The evolution in wages is reflected in the rise in long-term inflation expectations, which ECB experts have revised significantly upwards. According to the latest forecasts, inflation will rise to 6.8% this year before falling to 3.5% in 2023 and 2.1% in 2024, meaning it will still be slightly above target at the end of the horizon. “It is perfectly legitimate to have these (salary) increases, but this is very important and it is our duty as the European Central Bank to maintain price stability and an inflation perspective of around 2% and not subject it to an oversupply on our part. this is far beyond 2%”, explained the authority of the institution.
Hence the series of measures taken by the ECB’s governing council at its last meeting on 9 June to tighten monetary policy after a record inflation rate of 8.1% in May. That battery includes ending net borrowings as of July 1, raising interest rates by a quarter point at the monthly meeting in July, and possibly a second, or even higher—probably a quarter-point increase in September. on the medium-term inflation outlook
If the medium-term inflation outlook persists or deteriorates, a larger increase would be appropriate at our September meeting. It will depend on the data and how we evaluate the evolution of inflation over the medium term.”
Lagarde also acknowledged that the pandemic has left “persistent vulnerabilities” in the eurozone economy, which “contribute to the erratic transmission” of monetary policy among eurozone countries, and assured that they will do everything possible to do so. There is sufficient transfer as it is a necessary “prerequisite” for the ECB to fulfill its price stability mandate. extraordinary meeting of the board of directors After the rise in risk premiums in countries like Italy. First, flexibly implement the repayment of public debt falling into the Pandemic Emergency Program (PEPP) portfolio. And second, to speed up the design of the new anti-fragmentation tool to avoid large disparities in initial risks.
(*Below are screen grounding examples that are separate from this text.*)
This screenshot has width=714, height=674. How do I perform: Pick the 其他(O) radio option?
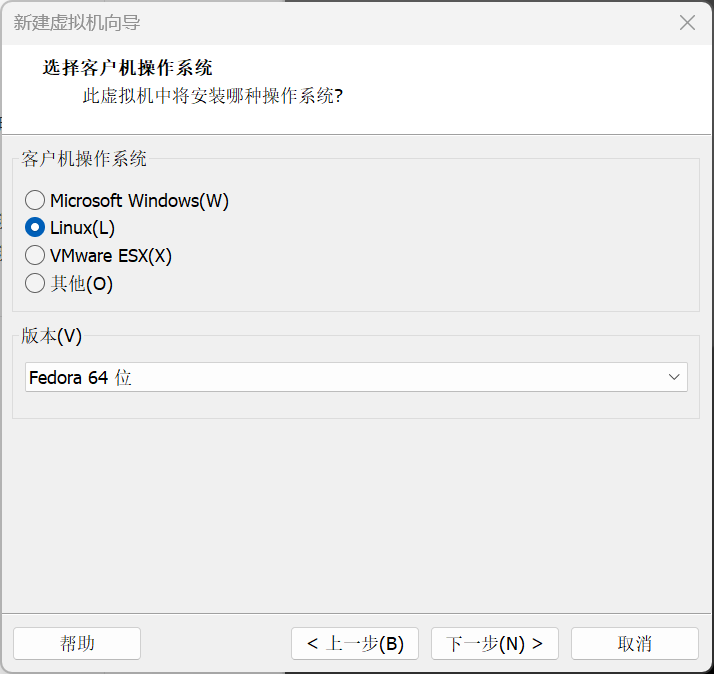[35, 284]
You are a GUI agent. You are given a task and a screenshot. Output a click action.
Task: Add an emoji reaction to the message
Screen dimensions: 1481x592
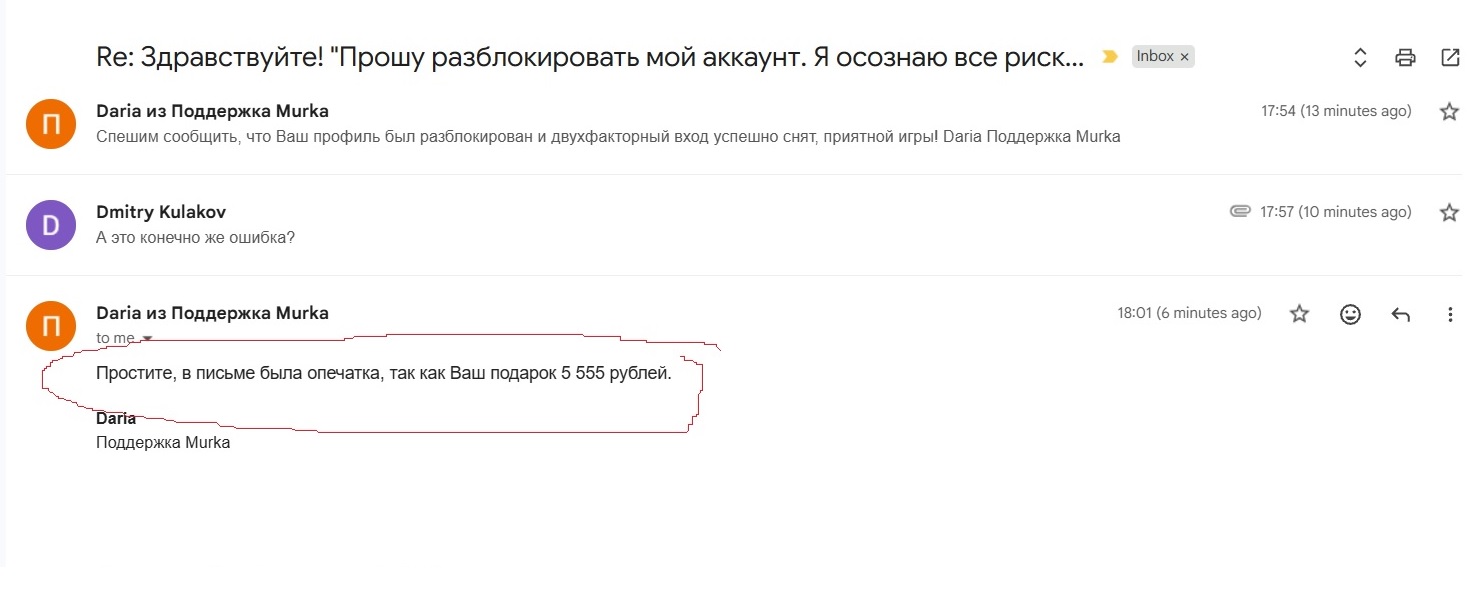coord(1350,314)
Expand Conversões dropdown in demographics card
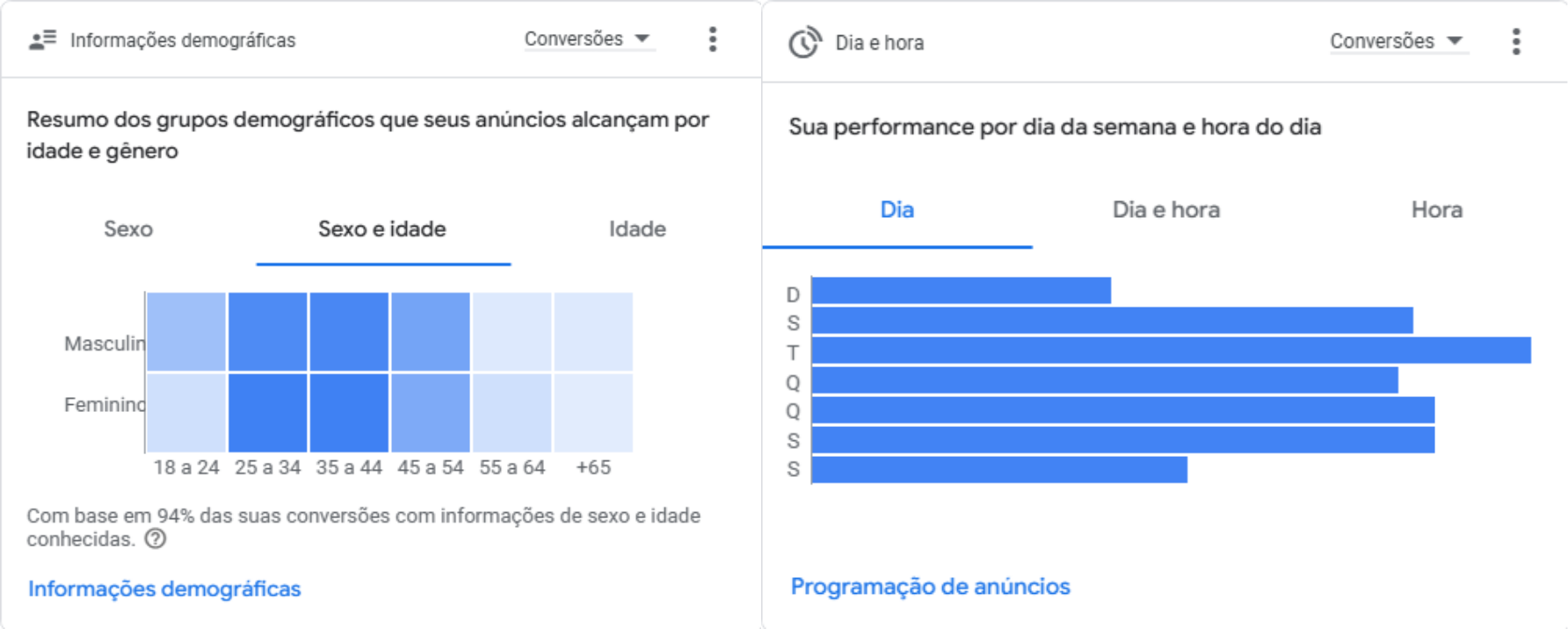1568x629 pixels. pyautogui.click(x=588, y=39)
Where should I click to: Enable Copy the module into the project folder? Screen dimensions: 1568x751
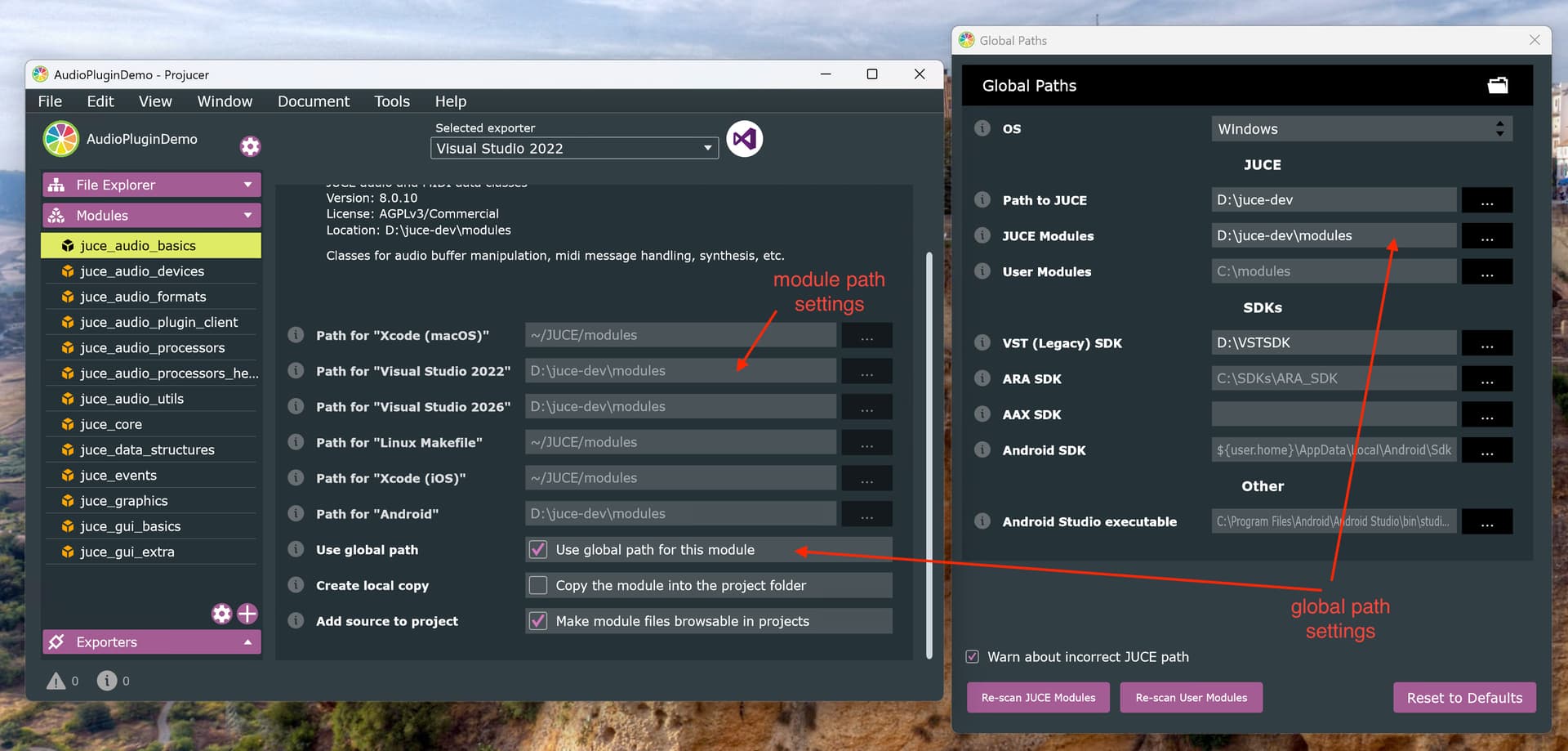(x=538, y=585)
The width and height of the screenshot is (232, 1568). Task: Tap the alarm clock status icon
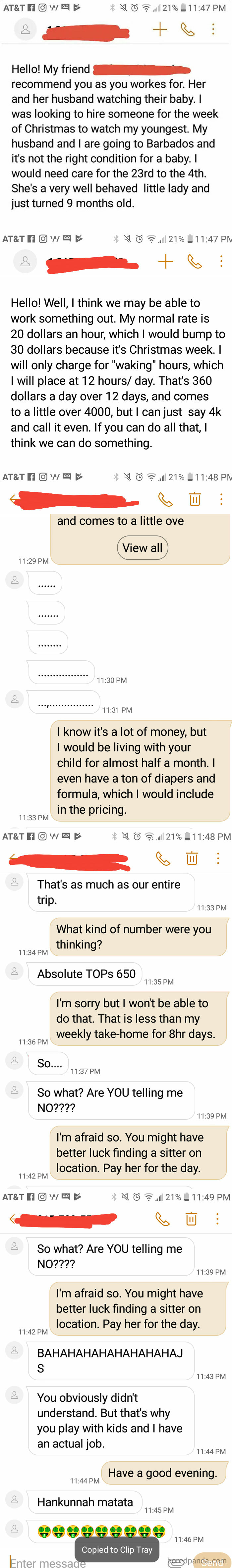coord(135,7)
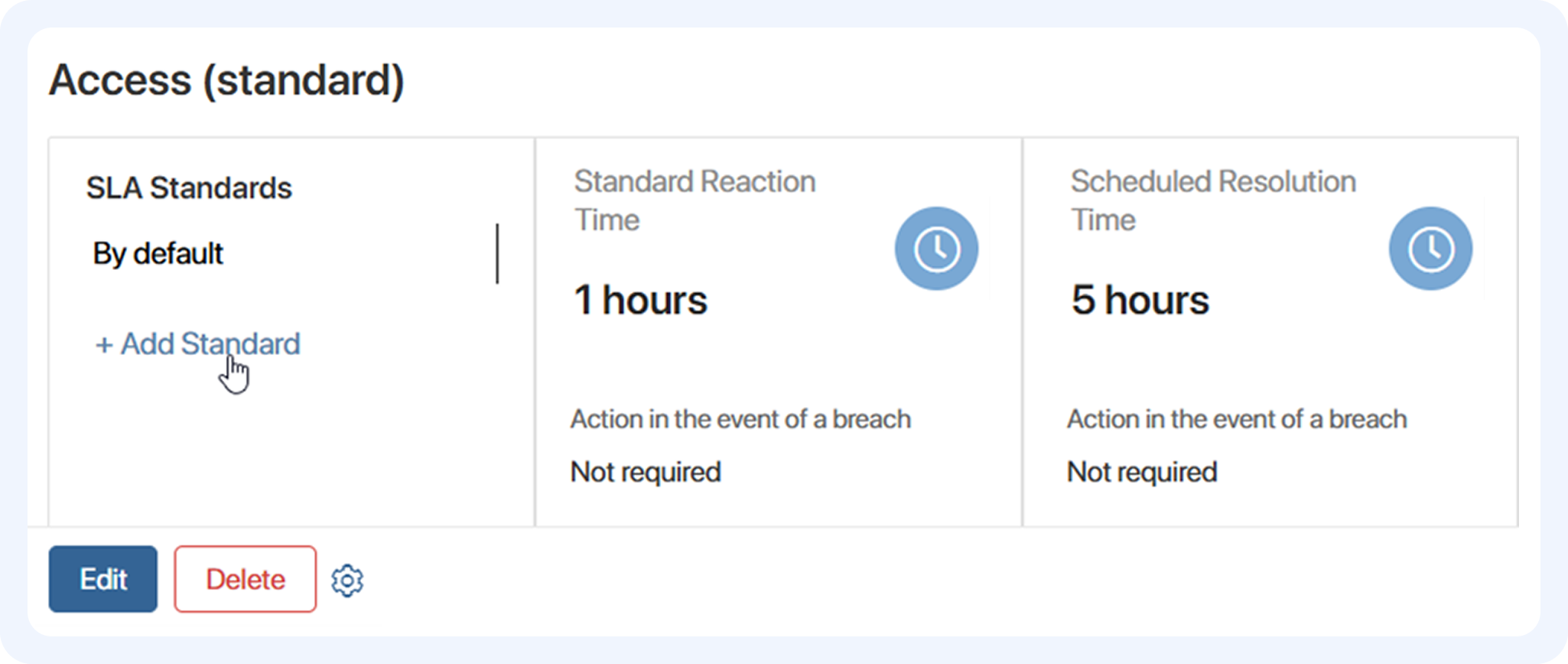Click the plus sign before Add Standard
The width and height of the screenshot is (1568, 664).
103,345
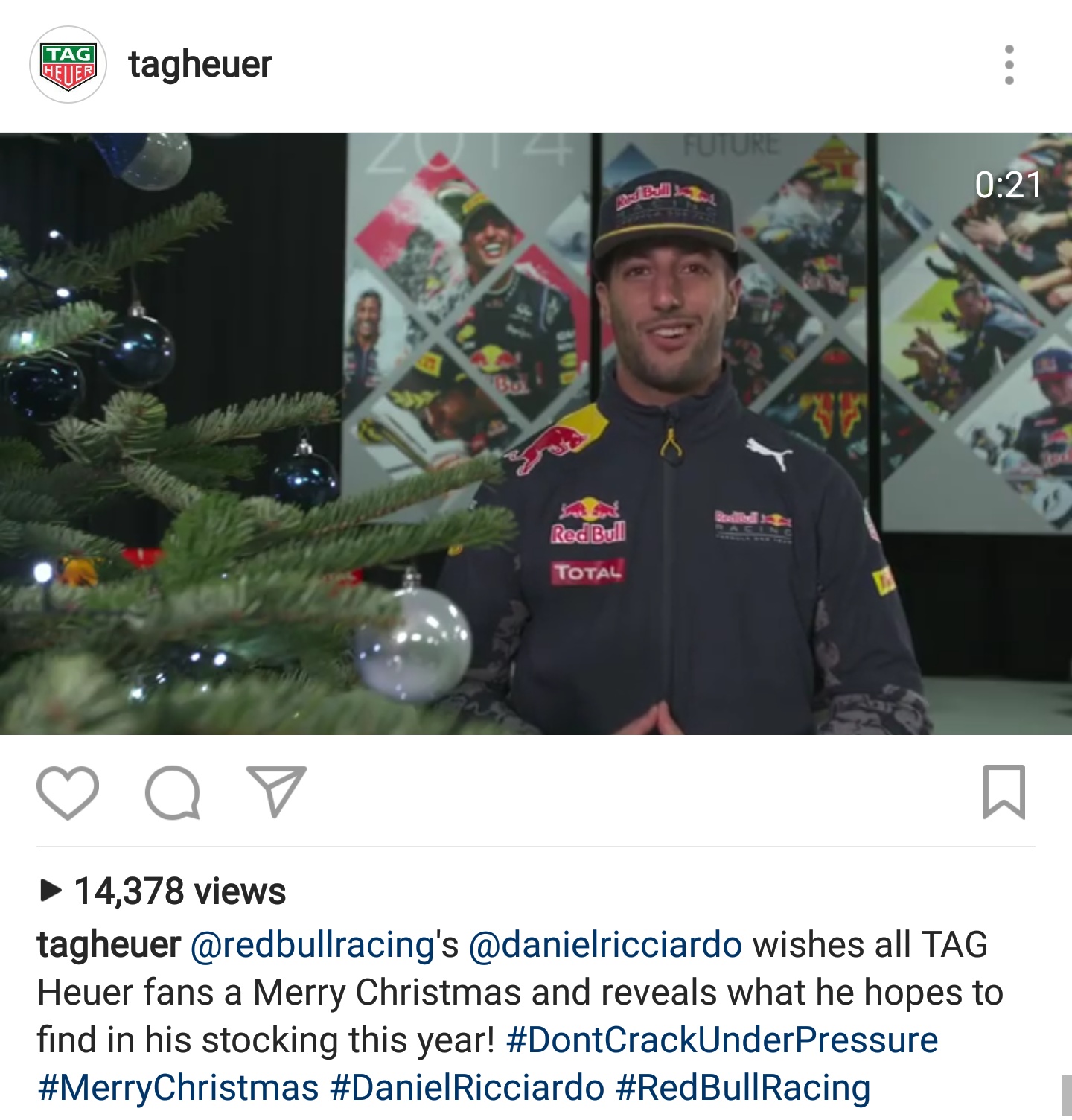Tap the video to toggle playback
The height and width of the screenshot is (1120, 1072).
click(x=536, y=433)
“I know it’s tempting to ask me about differentials, forks, benchmarks, speeds or frameworks that will be applied to me, but I’m not going to answer them. As I understand it, it is a question on many people’s minds, but the studies are ongoing.” “Suffice it to say that if this risk arises, fragmentation will be addressed and it will be done with the appropriate tools and with the necessary flexibility. (The new tool) will be effective, proportionate and in line with our mandate,” he said, warning that “anyone who doubts our resolve will make a grave mistake.”